:: Document text ::

# No Experience EMT Resume



## BriaWright01 (Dec 3, 2014)

hey guys,

Well since I've graduated EMT school(2 weeks ago) I've been searching for employment but haven't applied to anything that i have found for one huge reason...I do not have a EMT resume, and I clearly don't have any EMT related work experience. In all honesty I have not the slightest idea as to what I should do, how I should do it, and what I should put on it. If anyway possible can someone help me overcome this problem so that I may obtain employment. THANK YOU IN ADVANCE!!!!!


----------



## Jason (Dec 3, 2014)

Greetings,
Congratulations on getting your EMT. 
In what area or state are you now an EMT and seeking employment?  
Resumes need to be neat, clean, and to the point.  For you, it may very well be a quick to the point.  Focus on what you have to offer and your goals.  Show/sell yourself as eager to learn and work.
Maybe these will help:
http://www.dayjob.com/content/student-resume-996.htm
http://www.businessinsider.com/resume-for-job-seeker-with-no-experience-2014-7
http://jobsearch.about.com/library/samples/blhsresume2.htm
Hopefully, since you don't have experience ... following a type of student/new grad format will be helpful.
Best of Luck!


----------



## BriaWright01 (Dec 3, 2014)

:::
:: Given records ::

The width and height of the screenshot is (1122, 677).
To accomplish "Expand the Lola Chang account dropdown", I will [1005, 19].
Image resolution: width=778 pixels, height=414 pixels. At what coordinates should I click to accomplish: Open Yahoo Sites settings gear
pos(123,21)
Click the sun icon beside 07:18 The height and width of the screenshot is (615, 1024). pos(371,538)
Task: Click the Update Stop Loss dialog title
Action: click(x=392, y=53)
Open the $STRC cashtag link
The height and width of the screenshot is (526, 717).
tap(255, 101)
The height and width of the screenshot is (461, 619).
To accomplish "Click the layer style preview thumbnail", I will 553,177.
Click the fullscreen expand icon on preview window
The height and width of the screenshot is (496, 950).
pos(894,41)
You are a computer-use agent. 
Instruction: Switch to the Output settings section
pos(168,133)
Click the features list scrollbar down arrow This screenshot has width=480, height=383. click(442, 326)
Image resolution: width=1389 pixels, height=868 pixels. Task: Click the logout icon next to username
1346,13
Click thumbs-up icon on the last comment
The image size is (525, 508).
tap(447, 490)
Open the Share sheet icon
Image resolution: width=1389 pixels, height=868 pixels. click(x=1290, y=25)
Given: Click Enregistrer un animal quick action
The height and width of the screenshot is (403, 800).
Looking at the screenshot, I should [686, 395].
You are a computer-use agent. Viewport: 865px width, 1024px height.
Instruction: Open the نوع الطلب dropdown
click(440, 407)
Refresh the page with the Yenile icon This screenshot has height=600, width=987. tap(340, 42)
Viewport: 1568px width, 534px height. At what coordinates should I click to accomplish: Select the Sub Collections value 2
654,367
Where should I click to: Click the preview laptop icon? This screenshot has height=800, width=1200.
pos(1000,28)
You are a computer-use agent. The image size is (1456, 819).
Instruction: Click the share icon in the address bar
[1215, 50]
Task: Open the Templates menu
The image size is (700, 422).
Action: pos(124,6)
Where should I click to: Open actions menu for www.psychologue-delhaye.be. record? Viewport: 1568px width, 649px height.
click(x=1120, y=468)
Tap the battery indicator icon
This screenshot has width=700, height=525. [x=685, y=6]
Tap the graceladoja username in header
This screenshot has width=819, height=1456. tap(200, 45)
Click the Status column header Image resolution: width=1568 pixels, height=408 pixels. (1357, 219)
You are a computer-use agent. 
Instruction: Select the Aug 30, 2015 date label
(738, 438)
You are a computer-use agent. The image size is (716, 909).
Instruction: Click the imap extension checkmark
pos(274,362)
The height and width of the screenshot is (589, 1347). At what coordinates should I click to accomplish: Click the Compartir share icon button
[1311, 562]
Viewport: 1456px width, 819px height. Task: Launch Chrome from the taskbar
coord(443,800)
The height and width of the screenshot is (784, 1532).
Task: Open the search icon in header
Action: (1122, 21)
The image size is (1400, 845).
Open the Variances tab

:::

What is asked:
1. Reproduce the part of the EMT resume thread that opens with the words containing "Maybe these will" and closes with "Best of Luck!".
2. In the EMT resume thread, how long before her first post had BriaWright01 graduated from EMT school?
None of the items matter for this work.

Solutions for each task:
1.
Maybe these will help:
http://www.dayjob.com/content/student-resume-996.htm
http://www.businessinsider.com/resume-for-job-seeker-with-no-experience-2014-7
http://jobsearch.about.com/library/samples/blhsresume2.htm
Hopefully, since you don't have experience ... following a type of student/new grad format will be helpful.
Best of Luck!

2. Two weeks.